I tend to approach anything that I care about with a great deal of energy and single minded focus. In many ways, this is a great thing as I tend to reach goals and get a lot done.
I spent the summer riding both horses every day, hauling Izzy out for twice weekly trail rides, showing Speedy, and organizing several clinics. I've worked almost non-stop for the past six months to get Izzy as broke as possible before winter sets in and to get Speedy at least closer to schooling the movements at Second Level. Working so zealously can really wear a person out.

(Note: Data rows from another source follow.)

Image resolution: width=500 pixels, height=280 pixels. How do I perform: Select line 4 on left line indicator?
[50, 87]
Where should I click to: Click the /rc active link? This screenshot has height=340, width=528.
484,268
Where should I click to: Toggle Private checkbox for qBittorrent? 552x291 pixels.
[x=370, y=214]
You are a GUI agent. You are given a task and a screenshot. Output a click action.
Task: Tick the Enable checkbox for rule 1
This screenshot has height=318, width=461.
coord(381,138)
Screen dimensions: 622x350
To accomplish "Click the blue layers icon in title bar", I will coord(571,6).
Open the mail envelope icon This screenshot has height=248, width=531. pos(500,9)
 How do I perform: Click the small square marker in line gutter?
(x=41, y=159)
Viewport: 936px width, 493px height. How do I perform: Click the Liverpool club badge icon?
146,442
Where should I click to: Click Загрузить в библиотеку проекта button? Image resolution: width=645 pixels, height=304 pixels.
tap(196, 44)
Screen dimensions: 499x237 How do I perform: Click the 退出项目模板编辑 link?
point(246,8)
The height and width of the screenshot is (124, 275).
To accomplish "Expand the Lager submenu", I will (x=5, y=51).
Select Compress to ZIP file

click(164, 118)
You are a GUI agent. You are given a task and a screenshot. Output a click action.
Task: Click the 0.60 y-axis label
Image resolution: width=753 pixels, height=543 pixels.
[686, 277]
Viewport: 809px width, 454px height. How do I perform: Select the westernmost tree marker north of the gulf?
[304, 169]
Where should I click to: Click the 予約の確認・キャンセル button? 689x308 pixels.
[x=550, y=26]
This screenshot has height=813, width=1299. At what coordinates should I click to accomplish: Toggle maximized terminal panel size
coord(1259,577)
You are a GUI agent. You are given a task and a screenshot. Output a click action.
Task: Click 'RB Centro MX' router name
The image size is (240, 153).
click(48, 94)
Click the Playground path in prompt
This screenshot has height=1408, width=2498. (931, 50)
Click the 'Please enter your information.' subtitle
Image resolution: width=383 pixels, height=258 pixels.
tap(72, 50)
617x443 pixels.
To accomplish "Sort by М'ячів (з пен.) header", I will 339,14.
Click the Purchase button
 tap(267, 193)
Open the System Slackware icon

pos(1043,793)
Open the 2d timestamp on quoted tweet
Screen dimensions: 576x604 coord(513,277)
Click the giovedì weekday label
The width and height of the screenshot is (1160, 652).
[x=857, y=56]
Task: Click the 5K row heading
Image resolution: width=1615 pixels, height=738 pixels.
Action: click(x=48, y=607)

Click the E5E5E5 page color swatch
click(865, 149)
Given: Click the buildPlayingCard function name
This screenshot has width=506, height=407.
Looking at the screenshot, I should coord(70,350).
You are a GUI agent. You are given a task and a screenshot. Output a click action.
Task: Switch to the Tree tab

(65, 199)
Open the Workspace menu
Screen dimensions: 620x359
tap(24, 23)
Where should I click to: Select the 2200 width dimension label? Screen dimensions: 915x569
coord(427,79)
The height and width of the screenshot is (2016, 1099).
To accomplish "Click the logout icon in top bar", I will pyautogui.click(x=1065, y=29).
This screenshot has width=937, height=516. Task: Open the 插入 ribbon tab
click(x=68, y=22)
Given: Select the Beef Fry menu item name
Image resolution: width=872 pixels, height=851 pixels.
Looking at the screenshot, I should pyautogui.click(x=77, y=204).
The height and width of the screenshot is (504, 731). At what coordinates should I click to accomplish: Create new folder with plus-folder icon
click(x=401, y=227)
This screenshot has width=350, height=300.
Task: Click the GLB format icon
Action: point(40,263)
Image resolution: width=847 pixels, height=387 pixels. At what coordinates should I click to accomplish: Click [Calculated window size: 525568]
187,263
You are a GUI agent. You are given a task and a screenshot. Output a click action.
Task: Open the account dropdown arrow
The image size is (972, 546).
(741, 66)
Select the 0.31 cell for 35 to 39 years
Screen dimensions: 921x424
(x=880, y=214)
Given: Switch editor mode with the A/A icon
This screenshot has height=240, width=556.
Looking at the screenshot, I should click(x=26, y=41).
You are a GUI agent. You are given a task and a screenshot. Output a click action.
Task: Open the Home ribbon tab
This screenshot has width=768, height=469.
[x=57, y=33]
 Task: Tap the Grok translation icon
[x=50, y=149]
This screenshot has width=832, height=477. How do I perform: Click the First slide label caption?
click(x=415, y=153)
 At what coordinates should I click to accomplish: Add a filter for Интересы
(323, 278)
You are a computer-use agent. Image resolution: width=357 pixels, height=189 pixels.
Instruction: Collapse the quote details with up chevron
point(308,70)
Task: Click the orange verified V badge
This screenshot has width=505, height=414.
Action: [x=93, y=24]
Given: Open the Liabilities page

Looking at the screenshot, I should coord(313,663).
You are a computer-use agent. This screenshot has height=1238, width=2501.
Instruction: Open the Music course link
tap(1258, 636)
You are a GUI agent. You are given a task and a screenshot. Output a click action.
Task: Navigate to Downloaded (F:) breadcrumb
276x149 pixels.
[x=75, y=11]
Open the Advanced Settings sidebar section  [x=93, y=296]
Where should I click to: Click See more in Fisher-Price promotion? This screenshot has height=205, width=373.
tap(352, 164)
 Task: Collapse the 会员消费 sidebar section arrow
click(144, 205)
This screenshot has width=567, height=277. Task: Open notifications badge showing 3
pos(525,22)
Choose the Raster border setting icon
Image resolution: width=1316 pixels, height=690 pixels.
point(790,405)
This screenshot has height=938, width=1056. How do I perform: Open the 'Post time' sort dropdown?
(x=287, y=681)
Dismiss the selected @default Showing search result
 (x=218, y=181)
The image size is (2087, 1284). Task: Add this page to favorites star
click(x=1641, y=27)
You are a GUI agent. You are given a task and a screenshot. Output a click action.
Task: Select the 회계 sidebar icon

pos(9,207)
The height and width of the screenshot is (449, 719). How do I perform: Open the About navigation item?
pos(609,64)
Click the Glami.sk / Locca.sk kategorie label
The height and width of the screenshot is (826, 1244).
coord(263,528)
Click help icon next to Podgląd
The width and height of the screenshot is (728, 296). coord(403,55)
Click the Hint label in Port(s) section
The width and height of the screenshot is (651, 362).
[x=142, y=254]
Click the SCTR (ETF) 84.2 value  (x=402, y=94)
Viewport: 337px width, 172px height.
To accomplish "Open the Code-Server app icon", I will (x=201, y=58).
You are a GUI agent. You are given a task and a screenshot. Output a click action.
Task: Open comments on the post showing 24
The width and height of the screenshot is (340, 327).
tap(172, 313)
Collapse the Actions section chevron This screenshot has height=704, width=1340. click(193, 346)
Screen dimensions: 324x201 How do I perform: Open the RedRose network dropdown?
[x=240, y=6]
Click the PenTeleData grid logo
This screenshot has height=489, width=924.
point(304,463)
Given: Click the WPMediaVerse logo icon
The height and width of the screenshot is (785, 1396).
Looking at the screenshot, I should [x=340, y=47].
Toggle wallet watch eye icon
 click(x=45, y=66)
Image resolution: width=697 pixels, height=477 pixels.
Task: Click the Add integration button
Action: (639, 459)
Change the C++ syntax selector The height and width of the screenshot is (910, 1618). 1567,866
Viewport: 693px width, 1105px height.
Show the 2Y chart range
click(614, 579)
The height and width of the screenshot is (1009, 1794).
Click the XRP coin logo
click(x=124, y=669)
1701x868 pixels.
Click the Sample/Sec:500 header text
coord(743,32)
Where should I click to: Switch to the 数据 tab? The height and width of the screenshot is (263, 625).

I am not saying I've succeeded at either thing, but just the effort it took to get this far has finally caught up with me. I was unintentionally over-booked this past week with after school meetings and appointments, but I can't say I was disappointed to miss my daily trips to the barn. I was grateful for the break, but when I woke up on Saturday morning asking myself if I really wanted to ride, I realized I needed to have a little sit down with myself to see what was going on.
I've had a couple of less than stellar rides on both boys over the past two weeks, and that maybe chipped away at my enthusiasm a little bit. But Churchill was right, a set back here and there shouldn't affect my passion and zest for bigger and better things.
I am going to slow down for the next couple of weeks and focus on enjoying all of the new skills that both my boys have learned. I think Izzy could use a few weeks of just building his confidence, and I know Speedy would like me to quit poking him so much with my spurs.
I think today might be a good day to just ride for fun.